Le tecnologie digitali, i big data, l’AI stanno trasformando radicalmente il lavoro e le responsabilità di chi, in azienda, gestisce le relazioni con (e il valore per!) i clienti. Dire che i marketer del futuro devono saper combinare competenze di marketing e di data science è un mantra che ormai sta diventando scontato. Se volessimo essere più precisi ed entrare più nel dettaglio, quali competenze sono necessarie a un/a marketer in un’azienda data-driven?

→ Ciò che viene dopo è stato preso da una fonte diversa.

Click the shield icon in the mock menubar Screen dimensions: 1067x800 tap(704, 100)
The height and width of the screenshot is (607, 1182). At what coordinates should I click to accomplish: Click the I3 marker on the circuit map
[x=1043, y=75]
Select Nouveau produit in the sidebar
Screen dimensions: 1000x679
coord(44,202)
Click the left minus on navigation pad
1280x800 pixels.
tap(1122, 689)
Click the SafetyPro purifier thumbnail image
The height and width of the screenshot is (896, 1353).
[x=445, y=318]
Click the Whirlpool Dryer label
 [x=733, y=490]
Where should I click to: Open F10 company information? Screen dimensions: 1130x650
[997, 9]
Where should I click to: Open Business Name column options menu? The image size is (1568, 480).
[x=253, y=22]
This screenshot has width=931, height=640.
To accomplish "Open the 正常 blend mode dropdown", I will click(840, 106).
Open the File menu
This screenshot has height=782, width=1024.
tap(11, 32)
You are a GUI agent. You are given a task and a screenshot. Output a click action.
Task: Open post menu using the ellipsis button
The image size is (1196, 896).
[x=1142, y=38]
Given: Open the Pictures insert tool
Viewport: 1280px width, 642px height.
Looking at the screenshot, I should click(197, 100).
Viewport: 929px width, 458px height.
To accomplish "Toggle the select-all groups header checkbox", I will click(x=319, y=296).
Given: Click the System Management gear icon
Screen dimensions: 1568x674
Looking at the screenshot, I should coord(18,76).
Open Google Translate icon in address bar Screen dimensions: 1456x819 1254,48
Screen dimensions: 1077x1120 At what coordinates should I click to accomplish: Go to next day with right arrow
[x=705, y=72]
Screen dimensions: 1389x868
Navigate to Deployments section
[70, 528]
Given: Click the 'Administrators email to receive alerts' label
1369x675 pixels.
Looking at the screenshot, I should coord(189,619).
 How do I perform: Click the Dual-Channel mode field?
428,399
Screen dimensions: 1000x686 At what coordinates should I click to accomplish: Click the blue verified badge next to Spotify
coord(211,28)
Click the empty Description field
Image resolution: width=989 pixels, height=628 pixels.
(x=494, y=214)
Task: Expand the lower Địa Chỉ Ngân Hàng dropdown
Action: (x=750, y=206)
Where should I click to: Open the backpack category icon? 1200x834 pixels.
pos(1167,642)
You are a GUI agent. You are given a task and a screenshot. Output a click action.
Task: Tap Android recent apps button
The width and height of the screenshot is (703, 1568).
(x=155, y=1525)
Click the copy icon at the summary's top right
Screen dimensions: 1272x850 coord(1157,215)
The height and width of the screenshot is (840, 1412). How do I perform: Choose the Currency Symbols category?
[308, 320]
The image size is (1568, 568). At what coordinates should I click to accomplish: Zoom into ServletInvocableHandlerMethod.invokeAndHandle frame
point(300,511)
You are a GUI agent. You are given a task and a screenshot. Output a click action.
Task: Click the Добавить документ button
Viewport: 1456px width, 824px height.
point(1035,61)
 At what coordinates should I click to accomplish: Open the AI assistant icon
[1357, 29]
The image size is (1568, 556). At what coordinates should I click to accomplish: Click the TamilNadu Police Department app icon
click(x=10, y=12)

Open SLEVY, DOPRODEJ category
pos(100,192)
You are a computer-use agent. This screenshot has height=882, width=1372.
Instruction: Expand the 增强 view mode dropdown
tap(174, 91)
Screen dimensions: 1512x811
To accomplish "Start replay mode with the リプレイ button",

E’ vero! I dati, di qualità, sono fondamentali. Anche in questa fase di cambiamento, dovuto all’AI generativa, la qualità del dato sta alla base di tutto. È ormai chiaro che sia meglio avere meno dati di alta qualità che tanti dati di bassa qualità. Alle competenze sui dati, si aggiungono quelle per usare le Marketing Technology e quelle di gestione e presidio dei canali. La sfida è costruire un modello operativo coerente con le dimensioni e la capacità di investimento dell’azienda, consapevoli che oggi servono molte competenze per fare CVM e che sia un percorso. Queste competenze si raggruppano in tre aree:

 

  • Gestione dell’esperienza : come incentivare i clienti a compiere un’azione? Quale Customer journey? Perché scelgono di sottoscrivere un servizio o acquistare un prodotto?
  • Gestione dell’utente: come i clienti vengono gestiti durante il loro ciclo di vita. Quali dati forniscono? Che cosa possono fare? Come possiamo incentivarli a fare di più?
  • Gestione della conoscenza: come ingaggiare il cliente per creare fiducia e fedeltà. Come estraiamo conoscenza dai dati disponibili? Come riusciamo a essere rilevanti?

 

 

Fortunatamente non serve avere tutto subito, ma solo quanto utile ai casi d’uso obiettivo. Questo significa:

 

  • Partire da casi d’uso use di complessità gestibile e compatibili con il livello di maturità dell’azienda, per costruire conoscenza e competenze nel tempo, con un percorso sostenibile,
  • Stabilire un modello di attribuzione per comprendere se quanto si sta facendo sta funzionando e in caso contrario, correggere, in un percorso iterativo.

 

Grazie a questa modalità iterativa, il CVM diventa un vero “asset” che “cresce e si sviluppa” nel tempo. Un “vantaggio competitivo” difendibile, e non facilmente “copiabile” da altri player.